Until the status indicates processed/ready (the exact field varies; treat "not failed and no longer pending" as ready). Reasonable cadence: every 5 seconds for the first minute, then every 15 seconds. If the response indicates a failure status, surface the message and stop — usually it's a signing issue with the artifact.

7. Confirm the public install page is on

If you passed with_public_page: true at step 4, this should already be on. As a defensive check, call set_installable_artifact_public_install_page:

  • connected_app_id
  • installable_artifact_id
  • with_public_page: true

This requires Project Admin / Workspace Admin / Project Owner role. The prospect's auto-created workspace makes them owner, so this should work, but the tool description warns that lower-role users get an error. If you hit that error, tell the user they don't have the role to enable public install pages and stop.

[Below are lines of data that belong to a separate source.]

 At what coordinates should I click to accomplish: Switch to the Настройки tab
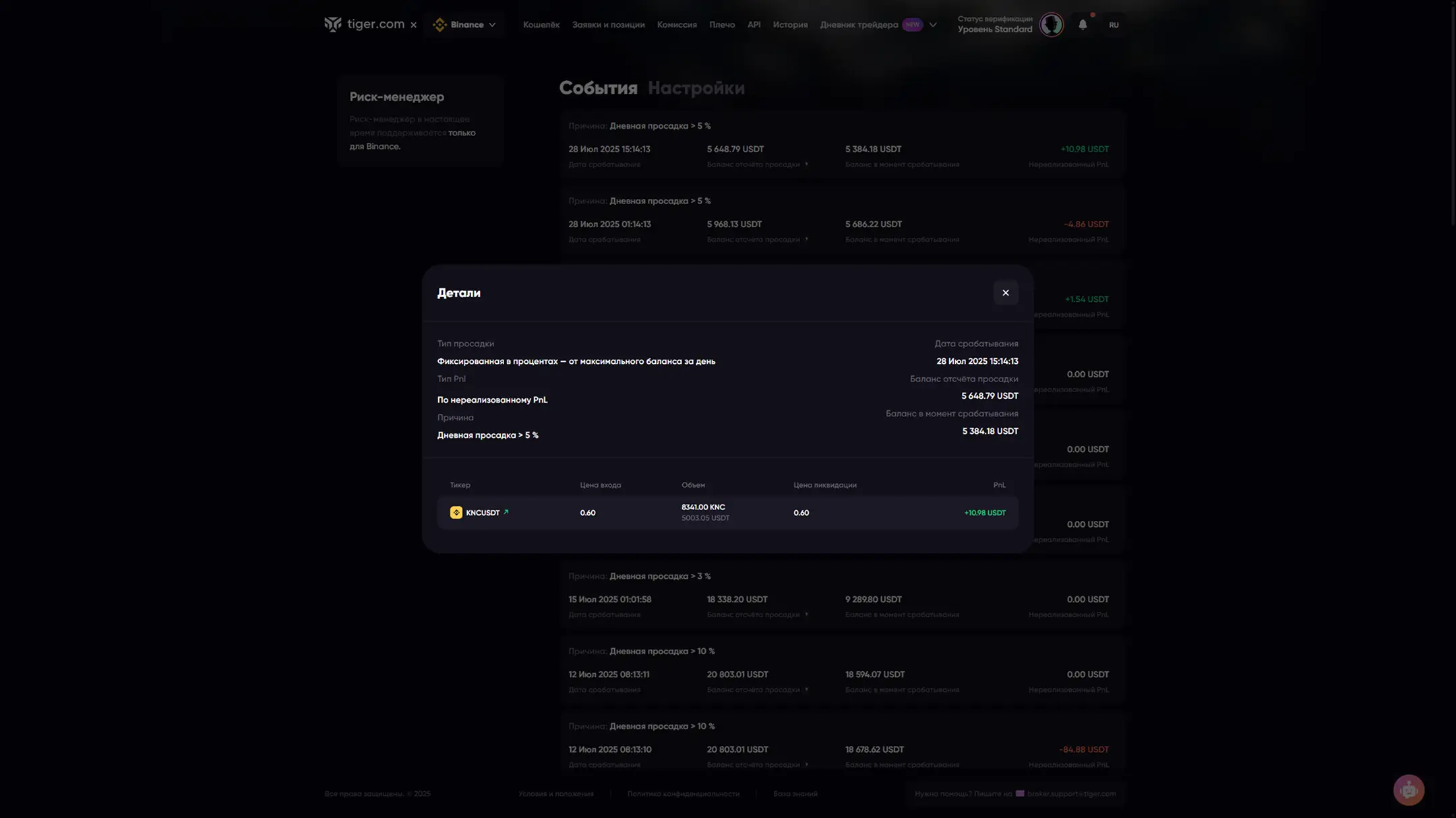[x=696, y=88]
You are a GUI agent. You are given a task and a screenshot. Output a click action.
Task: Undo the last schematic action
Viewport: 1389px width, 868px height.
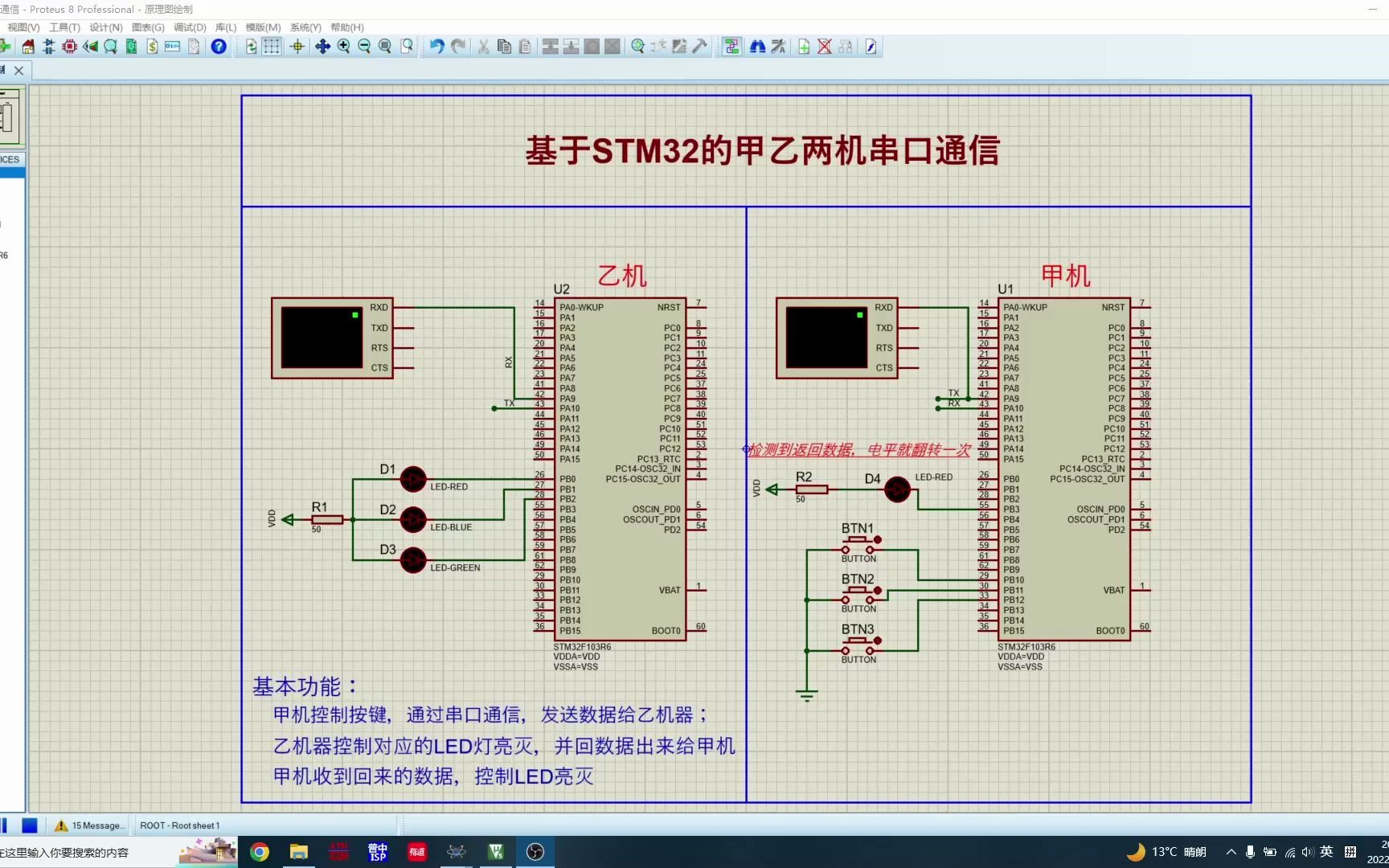point(435,46)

8. Get the URL and share it

Call list_installable_artifacts filtered by connected_app_id. The response includes per-artifact metadata, including (typically) a public URL field. The exact field name isn't documented — read the response carefully and surface whatever URL field is there. Look for fields like public_install_page_url, public_url, install_page_url, or a nested object representing the public page.

Show the user the URL with a one-liner about what they can do with it (open on a phone, send to testers, etc.). Note that iOS install pages need the device's UDID to be in a provisioning profile that signed the build — if the build is dev-signed, only registered devices can install. Mention this if the platform is iOS.

If you cannot find a URL in the response, say so plainly: "I created the artifact and enabled the public page, but I can't find the URL in the API response. You can find it in the Bitrise web UI under Release Management → → Releases." Don't make one up.

9. (Optional) Add tester groups

If the user wants to notify a group of testers rather than (or in addition to) sharing a public link:

  • get_potential_testers to see who's available in the workspace
  • create_tester_group with name + member slugs
  • add_testers_to_tester_group if more need to be added later
  • notify_tester_group to send the email

Skip this entirely for the public-link-only flow.

Things to watch out for

  • Manual vs. store-connected apps. For a prospect with no App Store / Play credentials yet, always pass manual_connection: true and store_app_name. Don't try to fetch credentials they don't have.
  • The public install page URL is not documented. Read the actual response from list_installable_artifacts. If you guess the field name and the SDK changes the shape, the user gets a 404 link.
  • iOS install pages and UDIDs. A development-signed IPA can only be installed on devices listed in the provisioning profile. For broader distribution, the user needs an enterprise distribution profile or Ad-Hoc with the right UDIDs. Surface this constraint when handing the link over for iOS.
  • Don't paste PATs or signed URLs into chat. The presigned upload URL contains a signature; treat it as short-lived secret. Use it once via shell, then drop it.
  • installable_artifact_id is client-generated. Don't reuse one across artifacts; each upload needs its own UUIDv4.
  • Role check failures on the public-page enable call. Tool description explicitly warns about this. If the user doesn't have the role, escalate to the workspace admin — don't try to retry.